* [TEXT EXTRACT]:
---+---
User's Guide
SNVA108A – February 2005 – Revised May 2013
AN-1370 LM5034 Evaluation Board
1
Introduction
The LM5034EVAL evaluation board provides the power supply design engineer with a fully functional
200W dual interleaved DC-DC power switching regulator using forward/active clamp topology. A single
LM5034 dual current mode PWM controller is employed to control the two converter channels. Jumpers
on the board permit configuring the board as two independent regulators (3.3V and 2.5V outputs), or as a
single high current regulator providing 3.3V. The two controller channels operate 180° out of phase
thereby reducing input ripple current. Power dissipation in the primary side switches is minimized through
the use of high speed, high current compound gate drivers in the LM5034 capable of sourcing 1.5A and
sinking 2.5A. Power dissipation associated with the transformer reset is minimized through the use of
active clamps. Synchronous rectifiers reduce rectification losses in the secondaries.
Features of the LM5034 which can be investigated on this board include:
• Switching frequency can be changed with a single resistor (R8)
• Switching frequency can be synchronized to an external source
• Dead time between main switches and active clamp switches can be adjusted (R7)
---+---
* [SHORT TASK A]:
Answer these questions from the LM5034 evaluation board guide:
(i) What total output power is the regulator rated for?
(ii) What current can the LM5034 gate drivers source, and what current can they sink?
(iii) Which resistor adjusts the dead time between the main switches and the active clamp switches?
* [SHORT TASK B]:
From the LM5034 evaluation board guide, return the passage starting at "Features of the" and ending at "be adjusted (R7)", copied word for word.
The listing isn't needed for any of this work.

* [DATASET EXCERPT]:
---+---
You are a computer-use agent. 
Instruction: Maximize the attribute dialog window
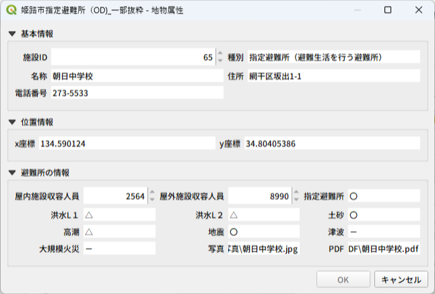point(388,11)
---+---
* [WRITTEN REPLY A]:
(i) 200W
(ii) They source 1.5A and sink 2.5A.
(iii) R7

* [WRITTEN REPLY B]:
Features of the LM5034 which can be investigated on this board include:
• Switching frequency can be changed with a single resistor (R8)
• Switching frequency can be synchronized to an external source
• Dead time between main switches and active clamp switches can be adjusted (R7)